The scale of that commitment is evident in Huawei’s innovation base. By the end of 2025, about 114,000 employees, or 53.7% of its workforce, were working in R&D, while the company said it held 165,000 active granted patents worldwide. Its cumulative R&D spending over the past decade reached CNY1.382 trillion. Huawei also said more than 36 million devices were running HarmonyOS by the end of 2025, a sign that its effort to build a self-reliant software ecosystem is gaining some traction, even if global reach remains constrained compared with earlier years.

There are signs that the investment is beginning to influence the next competitive phase, particularly in AI hardware. Customer testing of Huawei’s new 950PR AI chip has gone well, according to people familiar with the matter, with ByteDance and Alibaba planning orders. Reuters reported that Huawei expects to ship about 750,000 units this year, helped by improved compatibility with Nvidia’s CUDA software environment and stronger positioning in inference, the fast-growing business of running trained AI models in practical applications. That matters because China’s AI market is moving from headline-grabbing model launches towards commercial deployment, where software compatibility and system response can count as much as raw performance.
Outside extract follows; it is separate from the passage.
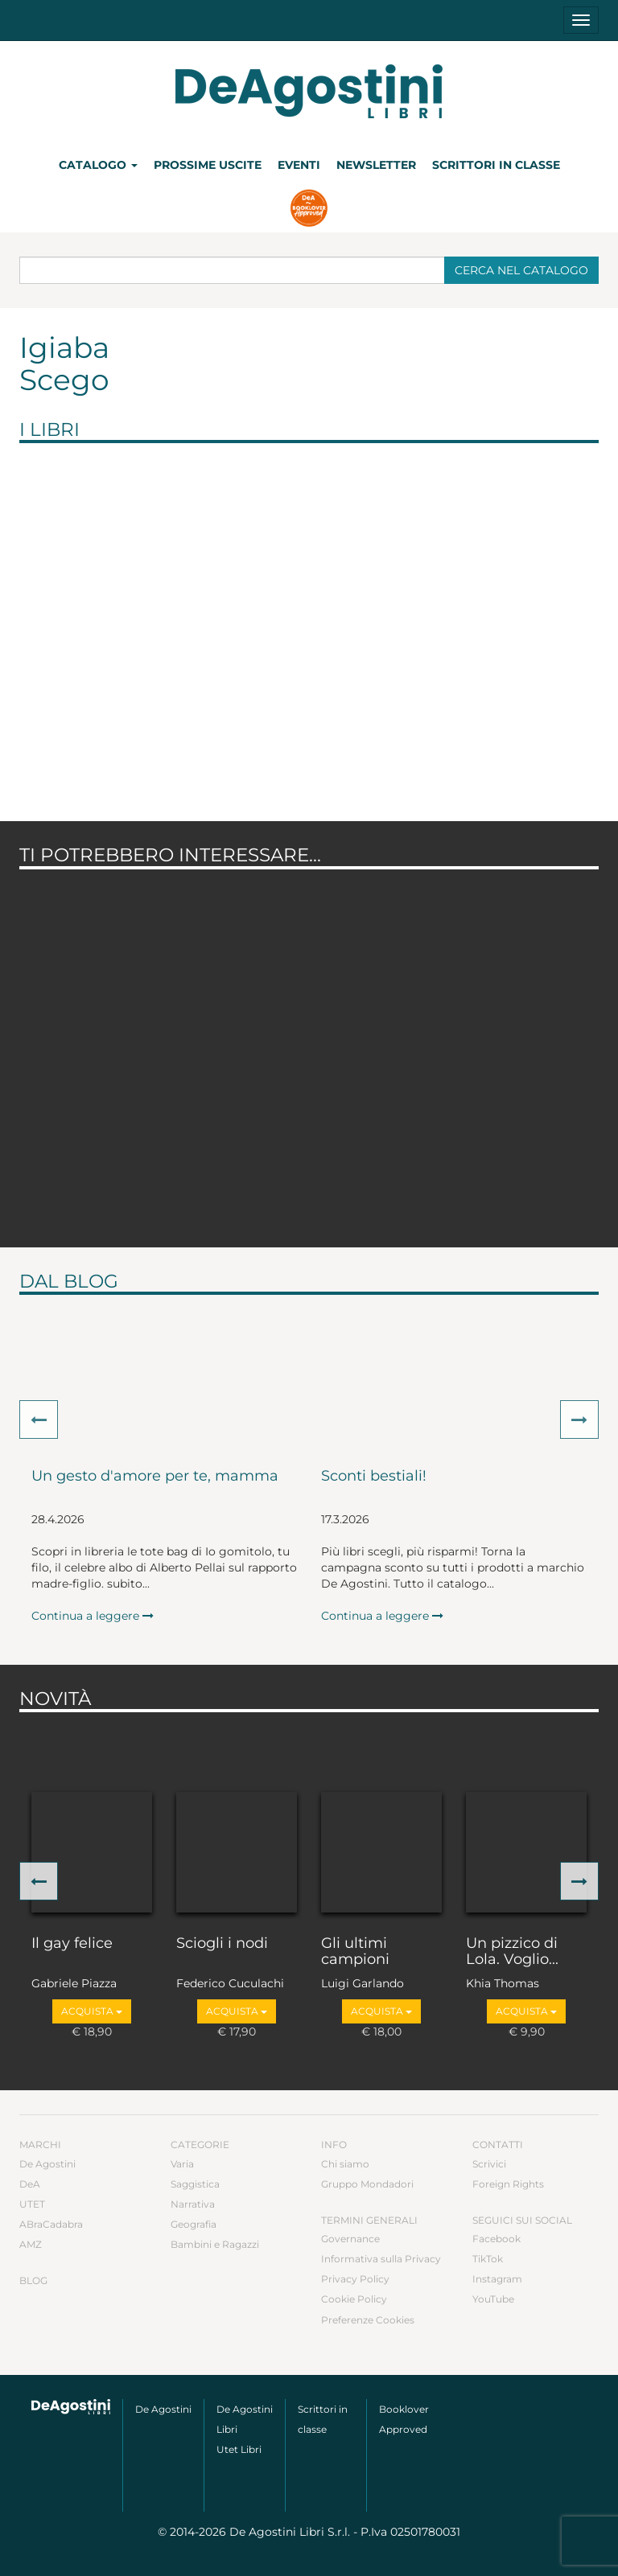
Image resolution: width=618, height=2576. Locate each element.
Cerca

Yet the broader commercial backdrop remains mixed. In smartphones, Huawei retained the top position in China in January 2026, according to Counterpoint data cited by Reuters, even though its sales fell 27% year on year as the market as a whole dropped 23%. Apple, by contrast, was the only major brand to post growth that month. Those figures suggest Huawei’s consumer revival is real but not linear, and that the company still faces a tougher demand environment at home than the headline comeback story sometimes implies.